**SUPPLIED INFORMATION**.
--- BEGIN ---

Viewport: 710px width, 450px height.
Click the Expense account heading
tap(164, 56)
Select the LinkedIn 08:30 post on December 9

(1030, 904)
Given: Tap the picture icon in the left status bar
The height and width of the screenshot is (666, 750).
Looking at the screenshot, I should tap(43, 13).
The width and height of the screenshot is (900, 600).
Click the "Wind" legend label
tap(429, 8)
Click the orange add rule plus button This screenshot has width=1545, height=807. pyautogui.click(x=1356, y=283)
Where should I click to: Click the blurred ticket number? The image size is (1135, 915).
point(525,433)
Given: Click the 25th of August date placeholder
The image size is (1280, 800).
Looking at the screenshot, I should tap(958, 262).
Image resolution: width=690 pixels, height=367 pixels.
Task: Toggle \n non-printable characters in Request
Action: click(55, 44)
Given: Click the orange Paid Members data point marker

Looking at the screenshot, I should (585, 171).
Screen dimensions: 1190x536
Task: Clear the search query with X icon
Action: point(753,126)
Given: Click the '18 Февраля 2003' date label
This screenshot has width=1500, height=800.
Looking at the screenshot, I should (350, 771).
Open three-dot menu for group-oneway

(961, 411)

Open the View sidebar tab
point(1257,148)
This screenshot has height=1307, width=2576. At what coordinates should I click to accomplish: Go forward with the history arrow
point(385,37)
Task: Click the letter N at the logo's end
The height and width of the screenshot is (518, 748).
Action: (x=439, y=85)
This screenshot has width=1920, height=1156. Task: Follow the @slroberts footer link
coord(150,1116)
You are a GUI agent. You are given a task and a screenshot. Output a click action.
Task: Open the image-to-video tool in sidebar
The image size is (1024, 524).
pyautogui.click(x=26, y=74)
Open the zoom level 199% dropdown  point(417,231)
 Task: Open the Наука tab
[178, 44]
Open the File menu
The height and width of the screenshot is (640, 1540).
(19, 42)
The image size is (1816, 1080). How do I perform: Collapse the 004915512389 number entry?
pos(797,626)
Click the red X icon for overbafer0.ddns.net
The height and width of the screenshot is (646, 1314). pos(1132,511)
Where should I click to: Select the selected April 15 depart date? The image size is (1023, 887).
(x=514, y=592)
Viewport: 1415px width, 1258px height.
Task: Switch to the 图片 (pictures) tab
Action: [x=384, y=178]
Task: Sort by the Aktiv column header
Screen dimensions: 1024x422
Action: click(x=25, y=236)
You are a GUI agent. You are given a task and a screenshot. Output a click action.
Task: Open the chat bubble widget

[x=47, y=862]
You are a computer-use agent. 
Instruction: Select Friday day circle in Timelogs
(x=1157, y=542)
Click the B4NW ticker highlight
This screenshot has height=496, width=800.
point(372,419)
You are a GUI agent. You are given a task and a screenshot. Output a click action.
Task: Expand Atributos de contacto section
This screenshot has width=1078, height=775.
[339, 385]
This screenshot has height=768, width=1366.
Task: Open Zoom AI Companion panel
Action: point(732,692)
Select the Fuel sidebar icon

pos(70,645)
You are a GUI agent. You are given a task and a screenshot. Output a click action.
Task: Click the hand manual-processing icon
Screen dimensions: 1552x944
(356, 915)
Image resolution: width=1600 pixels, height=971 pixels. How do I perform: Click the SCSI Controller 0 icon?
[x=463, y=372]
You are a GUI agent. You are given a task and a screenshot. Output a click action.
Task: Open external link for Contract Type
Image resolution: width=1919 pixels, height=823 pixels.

--- END ---

**TASK OBJECTIVE**.
Report every line of the listing above that contains the word "label". Copy each such line in full.

**ANSWER BELOW**.
Click the "Wind" legend label
Given: Click the '18 Февраля 2003' date label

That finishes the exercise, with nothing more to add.